The Commerce School must decide upon a financing model for the future

When the Board of Visitors met last week, one of the issues it addressed was maintaining the Commerce School's prestige at a time when its faculty salaries and technological infrastructure are falling behind those at peer institutions. Although the tuition differential of $3,000 that the Board decided to charge every third-year student who enters the Commerce School in 2011-12 may not be what parents and students had in mind, it is nevertheless an appropriate response to the school's short-term funding needs. With this differential now in place, the Commerce School must determine whether it intends to forge ahead with an independent financing model or redouble its efforts to seek increased state money in the future.

The Board's decision regarding the tuition differential balances the competing ideals of quality, fairness and affordability. In its first year, the differential will generate $975,000 that can be put toward boosting faculty salaries so that they are in line with the 60th percentile salaries of the Association of American Universities. This will ensure that the Commerce School remains able to earn the high marks in teaching quality that have kept it in the top two of Bloomberg Businessweek's undergraduate business school rankings for the past five years.

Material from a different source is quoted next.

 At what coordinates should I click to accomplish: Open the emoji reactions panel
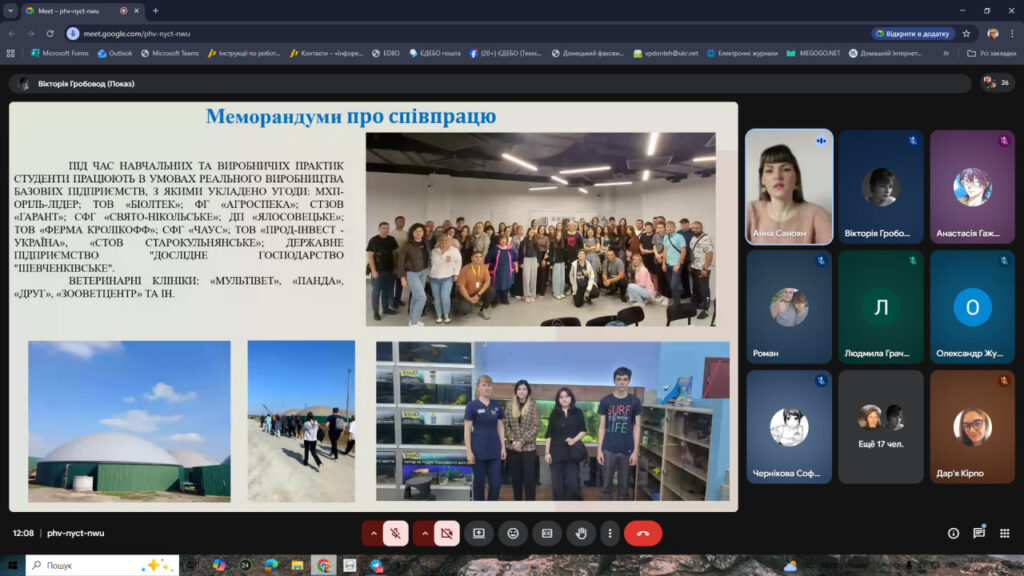click(513, 533)
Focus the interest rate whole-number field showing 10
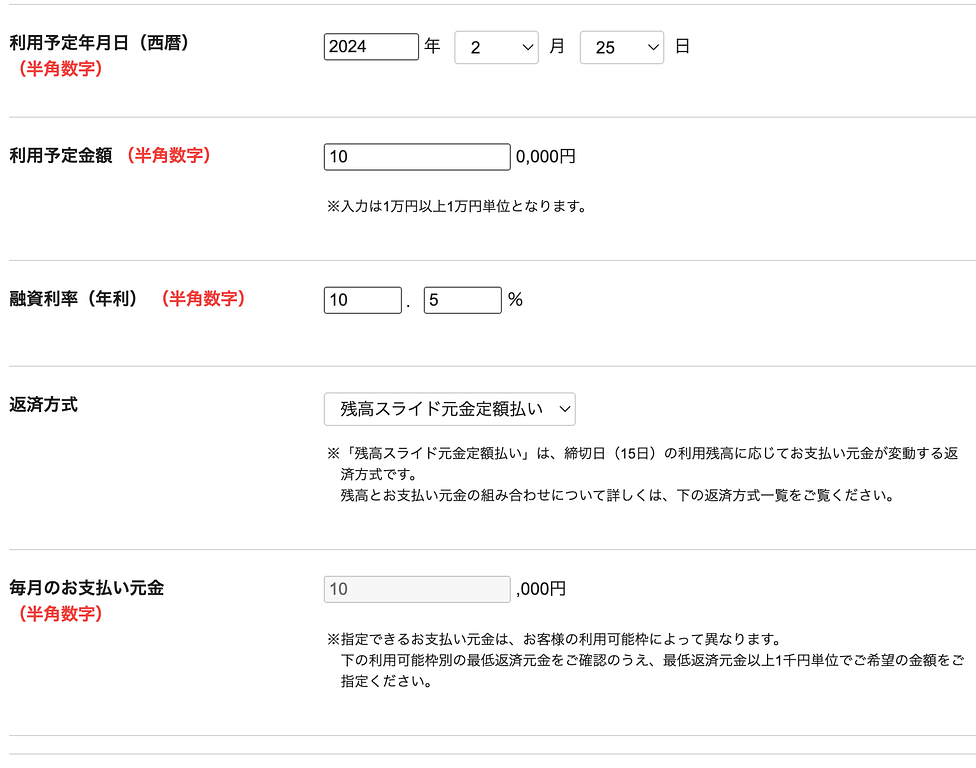The width and height of the screenshot is (976, 768). pos(362,299)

Furthermore, those paying the differential also will be the ones benefitting the most from it. By instituting a differential - something already in place at other Businessweek Top 10 undergraduate business schools, such as those at the University of Michigan and the University of Texas - the Board avoided having to siphon off tuition money from other undergraduate students at the University for the purpose of keeping the Commerce School competitive. Finally, the Board took the added step of making the differential eligible to be covered through AccessUVa, the University's financial aid program that meets 100 percent of demonstrated need for undergraduates. The Commerce School administration also has indicated that "a significant portion of annual tuition revenues generated from the differential" will be dedicated to bolstering AccessUVa.

This does not mean, however, that Rector John Wynne was correct to suggest that the fee will not "burden people in any significant way." After all, financial aid programs such as AccessUVa do less to alleviate the financial stress of college for middle-class students who rarely qualify as having "demonstrated need." The tuition differential still represents a hefty 13 percent increase to the $22,543 total expected cost for an entering in-state pre-Commerce student whose family earns more than $44,700, which is the cutoff for no-loan financial aid for a family of four. Even if some of that is compensated for through loans, the attendant interest payments would be enough of a burden to make the differential more than a minor annoyance for middle-class families already struggling to cope with baseline tuition. Moreover, the total expected cost does not account for additional tuition and fees increases the Board may enact later this spring, once Gov. Bob McDonnell signs into law a budget that provides for specific state funding allocations to higher education.

Therefore, the decision between an independent financing model driven by private donations, fees and tuition surcharges and one that relies heavily upon the state is not likely to be an easy one. There are several cases in which the former approach has proven to be successful, however, notably at the University's Darden School and Law School. Both of these graduate programs are financially independent except for a small subsidy from the state to provide for marginally lower in-state tuition, and they both consistently rank among the elite institutions in their respective fields. The Commerce School will have to consider whether such a model is also suitable for an undergraduate program at a public university.

In the end, however, the path that the Commerce School follows may be determined by state legislators if they continue to cut state funding for the University. If the school chooses to free itself from the whims of policy-makers, it must continue to recognize that coordinate to its commitment to quality is a responsibility to provide the financial assistance necessary to allow all who are qualified to experience it.